IRS employees to receive bonuses
Because they're doing such a great job, right?
The IRS has given the green light to tens of millions of dollars in employee bonuses, a decision that congressional Republicans immediately rebuked.
IRS employees will receive around $43 million in bonuses this spring under an agreement reached with the National Treasury Employees Union, which represents some agency employees.
Union officials said that total was well short of the $75 million that the employees were owed under their labor agreement. But in the wake of last year's targeting controversy, Sen. Orrin Hatch (R-Utah) quickly and sharply criticized the decision to give bonuses at all.
"It's hard to think of a group of people less deserving of bonuses than IRS employees. Frankly, this is outrageous," Hatch, the top Republican on the Finance Committee, said in a statement.
"I understand that not every IRS worker was responsible, but this just is the wrong signal to send the American people who were rightly outraged by how this agency treated people for their political views."

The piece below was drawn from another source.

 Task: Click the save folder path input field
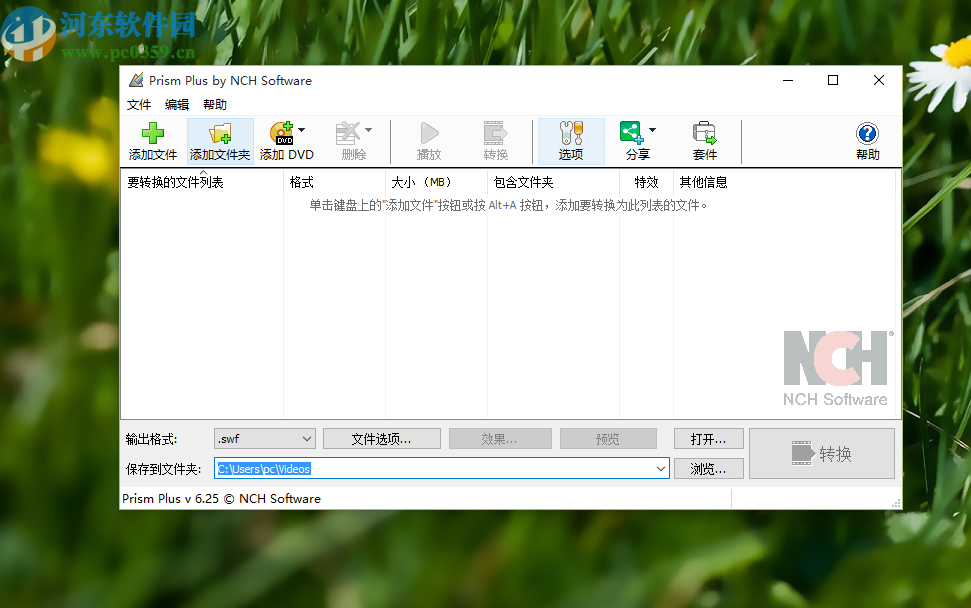coord(420,468)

The decision on Monday by John Koskinen, the new IRS commissioner, to sign off on bonuses is a shift from previous agency leadership.
Danny Werfel, the interim chief installed by President Obama shortly after the agency apologized for singling out Tea Party groups, had moved to cut off bonuses last year.
In addition to the targeting controversy, the IRS, like other agencies, faced a tighter budget last year because of automatic sequestration cuts - a situation Werfel cited when he told employees he would seek to cut off bonuses.
But Koskinen, the new IRS commissioner, told employees that the bonuses would be money well spent on staffers that had faced a trying period at the agency. In all, the IRS will hand out some $62.5 million in bonuses to employees, well below the $89.1 million awarded in fiscal 2012.
I can't believe what I'm reading: "...the bonuses would be money well spent on staffers that had faced a trying period at the agency."
Are you bleeping me? Whose fault was the "trying period" faced by staffers in the first place?
(Excuse me while I wipe the spittle off my monitor screen.)
I generally don't think much of bonuses for government workers anyway. Why give someone extra for just doing his job? If we're going to hand out bonuses, then we should also cut the salaries of people who screw up.
Like IRS employees.
Apparently, IRS bigs don't care if the impression they give is that employees are being rewarded for targeting conservatives.